Input rows:

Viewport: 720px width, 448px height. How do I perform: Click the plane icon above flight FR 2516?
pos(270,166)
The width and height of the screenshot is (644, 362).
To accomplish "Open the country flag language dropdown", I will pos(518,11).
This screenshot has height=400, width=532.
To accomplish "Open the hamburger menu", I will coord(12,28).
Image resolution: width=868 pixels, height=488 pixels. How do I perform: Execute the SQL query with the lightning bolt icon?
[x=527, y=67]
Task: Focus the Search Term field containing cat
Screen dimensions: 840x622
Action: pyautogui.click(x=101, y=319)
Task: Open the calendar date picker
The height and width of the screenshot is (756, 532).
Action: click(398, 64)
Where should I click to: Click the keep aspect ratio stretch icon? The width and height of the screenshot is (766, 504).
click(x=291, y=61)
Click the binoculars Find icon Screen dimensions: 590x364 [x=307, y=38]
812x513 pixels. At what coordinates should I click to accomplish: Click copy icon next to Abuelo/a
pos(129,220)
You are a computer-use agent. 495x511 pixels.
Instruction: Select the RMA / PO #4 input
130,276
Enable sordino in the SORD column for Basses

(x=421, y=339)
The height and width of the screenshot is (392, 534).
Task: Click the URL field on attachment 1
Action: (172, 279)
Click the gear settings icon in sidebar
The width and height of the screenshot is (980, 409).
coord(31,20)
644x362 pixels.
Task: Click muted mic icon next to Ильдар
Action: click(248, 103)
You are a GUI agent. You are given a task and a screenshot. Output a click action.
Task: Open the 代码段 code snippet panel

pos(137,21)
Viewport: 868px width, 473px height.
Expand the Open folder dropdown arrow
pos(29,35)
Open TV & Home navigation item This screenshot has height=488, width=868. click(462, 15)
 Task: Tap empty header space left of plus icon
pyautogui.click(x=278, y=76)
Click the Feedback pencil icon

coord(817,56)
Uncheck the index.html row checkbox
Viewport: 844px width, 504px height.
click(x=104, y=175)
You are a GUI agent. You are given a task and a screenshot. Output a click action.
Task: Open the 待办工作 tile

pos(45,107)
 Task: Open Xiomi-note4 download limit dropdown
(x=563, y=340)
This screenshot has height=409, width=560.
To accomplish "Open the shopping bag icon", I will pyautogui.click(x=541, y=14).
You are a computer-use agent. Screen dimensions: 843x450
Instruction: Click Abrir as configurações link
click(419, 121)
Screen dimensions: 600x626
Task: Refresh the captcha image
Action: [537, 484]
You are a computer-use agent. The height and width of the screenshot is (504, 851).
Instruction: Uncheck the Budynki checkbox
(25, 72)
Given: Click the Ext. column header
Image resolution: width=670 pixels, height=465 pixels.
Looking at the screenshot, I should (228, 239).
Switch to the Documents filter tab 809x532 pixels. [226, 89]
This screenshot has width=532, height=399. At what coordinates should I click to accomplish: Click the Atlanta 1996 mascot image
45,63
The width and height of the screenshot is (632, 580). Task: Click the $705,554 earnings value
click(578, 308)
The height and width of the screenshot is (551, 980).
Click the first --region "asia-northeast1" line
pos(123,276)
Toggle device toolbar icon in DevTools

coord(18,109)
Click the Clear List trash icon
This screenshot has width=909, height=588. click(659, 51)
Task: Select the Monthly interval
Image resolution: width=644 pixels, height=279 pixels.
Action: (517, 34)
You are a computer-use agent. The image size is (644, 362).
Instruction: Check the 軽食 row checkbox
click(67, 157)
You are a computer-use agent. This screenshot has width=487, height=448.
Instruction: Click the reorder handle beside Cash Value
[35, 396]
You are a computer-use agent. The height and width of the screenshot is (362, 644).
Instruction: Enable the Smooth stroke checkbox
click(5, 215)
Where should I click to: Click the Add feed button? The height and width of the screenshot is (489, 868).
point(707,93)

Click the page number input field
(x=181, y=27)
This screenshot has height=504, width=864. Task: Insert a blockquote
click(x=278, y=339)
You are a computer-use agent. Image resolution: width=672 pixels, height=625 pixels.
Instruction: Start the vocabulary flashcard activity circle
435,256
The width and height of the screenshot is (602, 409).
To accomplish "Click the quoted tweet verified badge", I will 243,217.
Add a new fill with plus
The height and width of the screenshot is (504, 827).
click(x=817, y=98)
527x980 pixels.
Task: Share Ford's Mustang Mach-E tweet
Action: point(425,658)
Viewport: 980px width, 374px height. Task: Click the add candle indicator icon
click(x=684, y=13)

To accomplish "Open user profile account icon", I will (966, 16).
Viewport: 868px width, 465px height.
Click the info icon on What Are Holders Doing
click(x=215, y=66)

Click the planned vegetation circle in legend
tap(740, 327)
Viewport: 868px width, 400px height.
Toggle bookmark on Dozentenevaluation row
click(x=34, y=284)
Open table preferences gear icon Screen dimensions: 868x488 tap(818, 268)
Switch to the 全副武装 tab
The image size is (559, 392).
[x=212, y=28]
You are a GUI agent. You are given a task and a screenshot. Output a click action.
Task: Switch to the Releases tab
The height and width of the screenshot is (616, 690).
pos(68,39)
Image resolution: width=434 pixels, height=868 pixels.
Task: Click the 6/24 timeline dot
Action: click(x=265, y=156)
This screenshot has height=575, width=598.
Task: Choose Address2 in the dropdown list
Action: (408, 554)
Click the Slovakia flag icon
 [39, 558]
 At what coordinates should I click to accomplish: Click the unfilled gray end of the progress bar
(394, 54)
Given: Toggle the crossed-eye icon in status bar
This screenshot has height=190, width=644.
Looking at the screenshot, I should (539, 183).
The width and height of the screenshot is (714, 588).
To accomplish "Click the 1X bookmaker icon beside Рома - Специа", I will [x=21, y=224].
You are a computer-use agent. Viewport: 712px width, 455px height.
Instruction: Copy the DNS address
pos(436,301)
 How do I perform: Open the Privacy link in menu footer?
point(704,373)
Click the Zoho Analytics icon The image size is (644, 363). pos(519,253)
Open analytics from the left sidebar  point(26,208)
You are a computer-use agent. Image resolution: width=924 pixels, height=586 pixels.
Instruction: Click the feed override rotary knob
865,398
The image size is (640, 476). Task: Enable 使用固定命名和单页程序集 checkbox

Your instructions: Switch every "Viewport" to "Display" in the lines of the records starting at the line containing "This screenshot has height=504, width=864." and ending at the line containing "[x=212, y=28]", changing nothing else. Give back only those lines.

Exercise answer:
This screenshot has height=504, width=864. Task: Insert a blockquote
click(x=278, y=339)
You are a computer-use agent. Image resolution: width=672 pixels, height=625 pixels.
Instruction: Start the vocabulary flashcard activity circle
435,256
The width and height of the screenshot is (602, 409).
To accomplish "Click the quoted tweet verified badge", I will 243,217.
Add a new fill with plus
The height and width of the screenshot is (504, 827).
click(x=817, y=98)
527x980 pixels.
Task: Share Ford's Mustang Mach-E tweet
Action: point(425,658)
Display: 980px width, 374px height. Task: Click the add candle indicator icon
click(x=684, y=13)

To accomplish "Open user profile account icon", I will (966, 16).
Display: 868px width, 465px height.
Click the info icon on What Are Holders Doing
click(x=215, y=66)

Click the planned vegetation circle in legend
tap(740, 327)
Display: 868px width, 400px height.
Toggle bookmark on Dozentenevaluation row
click(x=34, y=284)
Open table preferences gear icon Screen dimensions: 868x488 tap(818, 268)
Switch to the 全副武装 tab
The image size is (559, 392).
[x=212, y=28]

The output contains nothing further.